Data to examine -
"""

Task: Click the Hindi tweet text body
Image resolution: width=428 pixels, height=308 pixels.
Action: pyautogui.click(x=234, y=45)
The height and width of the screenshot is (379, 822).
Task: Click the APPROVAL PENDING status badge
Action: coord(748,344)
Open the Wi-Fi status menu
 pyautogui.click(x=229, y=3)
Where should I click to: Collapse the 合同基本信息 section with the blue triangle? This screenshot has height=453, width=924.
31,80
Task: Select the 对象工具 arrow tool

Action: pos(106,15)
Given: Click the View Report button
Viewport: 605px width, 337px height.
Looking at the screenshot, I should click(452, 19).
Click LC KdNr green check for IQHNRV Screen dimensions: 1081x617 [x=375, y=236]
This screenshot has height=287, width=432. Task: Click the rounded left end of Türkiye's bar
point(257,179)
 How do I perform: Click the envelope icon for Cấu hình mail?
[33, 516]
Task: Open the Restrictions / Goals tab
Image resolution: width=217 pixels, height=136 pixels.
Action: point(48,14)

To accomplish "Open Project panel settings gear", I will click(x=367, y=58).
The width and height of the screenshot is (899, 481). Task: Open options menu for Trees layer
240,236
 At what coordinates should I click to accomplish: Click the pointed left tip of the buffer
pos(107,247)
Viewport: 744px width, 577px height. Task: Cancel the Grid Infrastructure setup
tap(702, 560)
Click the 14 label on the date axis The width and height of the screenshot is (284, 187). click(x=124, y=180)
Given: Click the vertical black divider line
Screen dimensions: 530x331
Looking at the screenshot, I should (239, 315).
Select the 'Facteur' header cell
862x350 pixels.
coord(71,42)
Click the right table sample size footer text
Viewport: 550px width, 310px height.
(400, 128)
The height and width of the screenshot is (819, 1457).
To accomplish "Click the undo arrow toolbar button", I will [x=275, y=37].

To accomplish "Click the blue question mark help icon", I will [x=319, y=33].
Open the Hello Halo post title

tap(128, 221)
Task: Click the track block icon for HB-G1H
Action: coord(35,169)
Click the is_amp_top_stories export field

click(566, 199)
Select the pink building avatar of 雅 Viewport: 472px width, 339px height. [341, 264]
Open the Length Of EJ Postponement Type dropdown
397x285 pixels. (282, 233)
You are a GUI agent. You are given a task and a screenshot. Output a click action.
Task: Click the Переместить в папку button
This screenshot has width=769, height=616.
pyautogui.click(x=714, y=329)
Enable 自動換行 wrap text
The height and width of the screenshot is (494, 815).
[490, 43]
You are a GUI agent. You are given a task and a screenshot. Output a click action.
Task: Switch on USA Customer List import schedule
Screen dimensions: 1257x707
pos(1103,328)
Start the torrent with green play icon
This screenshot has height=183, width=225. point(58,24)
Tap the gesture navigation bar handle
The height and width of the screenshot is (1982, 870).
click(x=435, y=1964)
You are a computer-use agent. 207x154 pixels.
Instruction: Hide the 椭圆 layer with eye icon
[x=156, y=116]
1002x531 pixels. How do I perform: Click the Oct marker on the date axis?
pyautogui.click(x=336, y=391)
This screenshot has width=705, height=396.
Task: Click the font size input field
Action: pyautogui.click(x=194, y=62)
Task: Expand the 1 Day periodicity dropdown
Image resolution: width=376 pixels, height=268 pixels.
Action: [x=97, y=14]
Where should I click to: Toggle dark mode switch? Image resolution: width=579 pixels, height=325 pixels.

"""

Requirement -
Reproduce the records above in full and with exact wording.

Response for this exercise -
Task: Click the Hindi tweet text body
Image resolution: width=428 pixels, height=308 pixels.
Action: pyautogui.click(x=234, y=45)
The height and width of the screenshot is (379, 822).
Task: Click the APPROVAL PENDING status badge
Action: coord(748,344)
Open the Wi-Fi status menu
 pyautogui.click(x=229, y=3)
Where should I click to: Collapse the 合同基本信息 section with the blue triangle? This screenshot has height=453, width=924.
31,80
Task: Select the 对象工具 arrow tool

Action: pos(106,15)
Given: Click the View Report button
Viewport: 605px width, 337px height.
Looking at the screenshot, I should click(452, 19).
Click LC KdNr green check for IQHNRV Screen dimensions: 1081x617 [x=375, y=236]
This screenshot has height=287, width=432. Task: Click the rounded left end of Türkiye's bar
point(257,179)
 How do I perform: Click the envelope icon for Cấu hình mail?
[33, 516]
Task: Open the Restrictions / Goals tab
Image resolution: width=217 pixels, height=136 pixels.
Action: point(48,14)

To accomplish "Open Project panel settings gear", I will click(x=367, y=58).
The width and height of the screenshot is (899, 481). Task: Open options menu for Trees layer
240,236
 At what coordinates should I click to accomplish: Click the pointed left tip of the buffer
pos(107,247)
Viewport: 744px width, 577px height. Task: Cancel the Grid Infrastructure setup
tap(702, 560)
Click the 14 label on the date axis The width and height of the screenshot is (284, 187). click(x=124, y=180)
Given: Click the vertical black divider line
Screen dimensions: 530x331
Looking at the screenshot, I should (239, 315).
Select the 'Facteur' header cell
862x350 pixels.
coord(71,42)
Click the right table sample size footer text
Viewport: 550px width, 310px height.
(400, 128)
The height and width of the screenshot is (819, 1457).
To accomplish "Click the undo arrow toolbar button", I will [x=275, y=37].

To accomplish "Click the blue question mark help icon", I will [x=319, y=33].
Open the Hello Halo post title

tap(128, 221)
Task: Click the track block icon for HB-G1H
Action: coord(35,169)
Click the is_amp_top_stories export field

click(566, 199)
Select the pink building avatar of 雅 Viewport: 472px width, 339px height. [341, 264]
Open the Length Of EJ Postponement Type dropdown
397x285 pixels. (282, 233)
You are a GUI agent. You are given a task and a screenshot. Output a click action.
Task: Click the Переместить в папку button
This screenshot has width=769, height=616.
pyautogui.click(x=714, y=329)
Enable 自動換行 wrap text
The height and width of the screenshot is (494, 815).
[490, 43]
You are a GUI agent. You are given a task and a screenshot. Output a click action.
Task: Switch on USA Customer List import schedule
Screen dimensions: 1257x707
pos(1103,328)
Start the torrent with green play icon
This screenshot has height=183, width=225. point(58,24)
Tap the gesture navigation bar handle
The height and width of the screenshot is (1982, 870).
click(x=435, y=1964)
You are a computer-use agent. 207x154 pixels.
Instruction: Hide the 椭圆 layer with eye icon
[x=156, y=116]
1002x531 pixels. How do I perform: Click the Oct marker on the date axis?
pyautogui.click(x=336, y=391)
This screenshot has width=705, height=396.
Task: Click the font size input field
Action: pyautogui.click(x=194, y=62)
Task: Expand the 1 Day periodicity dropdown
Image resolution: width=376 pixels, height=268 pixels.
Action: [x=97, y=14]
Where should I click to: Toggle dark mode switch? Image resolution: width=579 pixels, height=325 pixels.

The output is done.